Menos mal que James Rhodes, novedoso cronista de la siesta, las tapas o bajar en pantuflas a la calle, está contento y nos quiere mucho. Una reunión entre Pedro Sánchez y Pablo Casado con Rhodes como mediador para que todo quede bonito y tenga muchos «likes», con tradicional pequeño concierto y largo discurso del músico, suena a disparate hasta que lo decida Iván Redondo. Que ya va tocando alguna sacudida surrealista para resetear de nuevo y frotarnos los ojos. Aunque para dar de comer al pajarito y demostrar que sigue siendo un hombre del pueblo, nuestro vice vuelve al pendiente de coco –casi tan viejo y pasado de moda como su propia ideología– y al moñete de moderno que algún día no muy lejano se verá tan ridículo por las generaciones futuras como nosotros vemos ahora ese horrible peinado que era el mullet. Pero tampoco hay que ser muy duro, la mayoría hemos pasado épocas de mamarrachos que las fotos del pasado chivan sin ningún respeto. En la adolescencia, claro.
Con los presupuestos se ha desatado una situación tarantiniana que, al contrario que en «Pulp Fiction» cuando la señora Wallace se niega a prometer no ofenderse ante una pregunta que no le ha sido todavía formulada, unos y otros los vetan y se vetan entre ellos sin conocerlos siquiera o conocer las propuestas contrarias. Ya lo dice el preclaro Rufián con su tono de monitor altivo de campamento cutre: solo negocian con fuerzas «mínimamente progresistas». Supongo que el progresismo mínimo se refiere a hablar solo con los tuyos, imponer tus condiciones sin negociarlas y si no les gustan pues te independizas y ya está.

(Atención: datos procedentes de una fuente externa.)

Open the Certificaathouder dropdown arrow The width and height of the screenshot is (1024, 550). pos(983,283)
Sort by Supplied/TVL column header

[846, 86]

Trapiello contaba el otro día en su columna que en el año 1956, en plena dictadura, Bergamín, Alberti y Pemán pasaron una velada en París en la que incluso llegaron a escribir juntos un poema. Menos mal que ninguno de esos poetas era mínimamente progresista porque entonces no hubiera habido manera. Y ya si nos vamos un poco más lejos igual volvemos a no ver venir que Trump gana las elecciones y con mayor margen. ¿El décimo, por favor?